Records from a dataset
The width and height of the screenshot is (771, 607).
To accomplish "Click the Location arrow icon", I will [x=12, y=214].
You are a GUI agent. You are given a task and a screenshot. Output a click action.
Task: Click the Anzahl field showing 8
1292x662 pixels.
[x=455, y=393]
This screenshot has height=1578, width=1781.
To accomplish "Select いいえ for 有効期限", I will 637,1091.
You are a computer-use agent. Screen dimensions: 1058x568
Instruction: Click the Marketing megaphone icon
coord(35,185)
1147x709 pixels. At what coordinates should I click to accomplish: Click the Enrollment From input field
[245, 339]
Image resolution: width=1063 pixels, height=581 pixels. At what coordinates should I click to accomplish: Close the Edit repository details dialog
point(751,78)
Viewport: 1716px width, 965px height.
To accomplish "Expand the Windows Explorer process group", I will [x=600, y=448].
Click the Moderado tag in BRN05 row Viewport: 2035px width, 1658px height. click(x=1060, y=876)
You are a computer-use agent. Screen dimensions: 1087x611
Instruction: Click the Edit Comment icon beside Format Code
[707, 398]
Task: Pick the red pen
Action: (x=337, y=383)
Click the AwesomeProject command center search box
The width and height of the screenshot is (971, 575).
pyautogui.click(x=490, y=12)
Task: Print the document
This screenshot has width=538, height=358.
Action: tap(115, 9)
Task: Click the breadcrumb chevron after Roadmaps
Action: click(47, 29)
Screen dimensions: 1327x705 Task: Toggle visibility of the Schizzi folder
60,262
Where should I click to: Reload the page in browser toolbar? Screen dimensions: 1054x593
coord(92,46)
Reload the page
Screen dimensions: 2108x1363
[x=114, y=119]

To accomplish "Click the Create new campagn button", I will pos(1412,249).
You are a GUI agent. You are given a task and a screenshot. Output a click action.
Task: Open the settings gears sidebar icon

TASK STATEMENT:
Copy every line in the records above that contains the word "agent".

ANSWER SECTION:
You are a GUI agent. You are given a task and a screenshot. Output a click action.
You are a computer-use agent. Screen dimensions: 1058x568
You are a computer-use agent. Screen dimensions: 1087x611
You are a GUI agent. You are given a task and a screenshot. Output a click action.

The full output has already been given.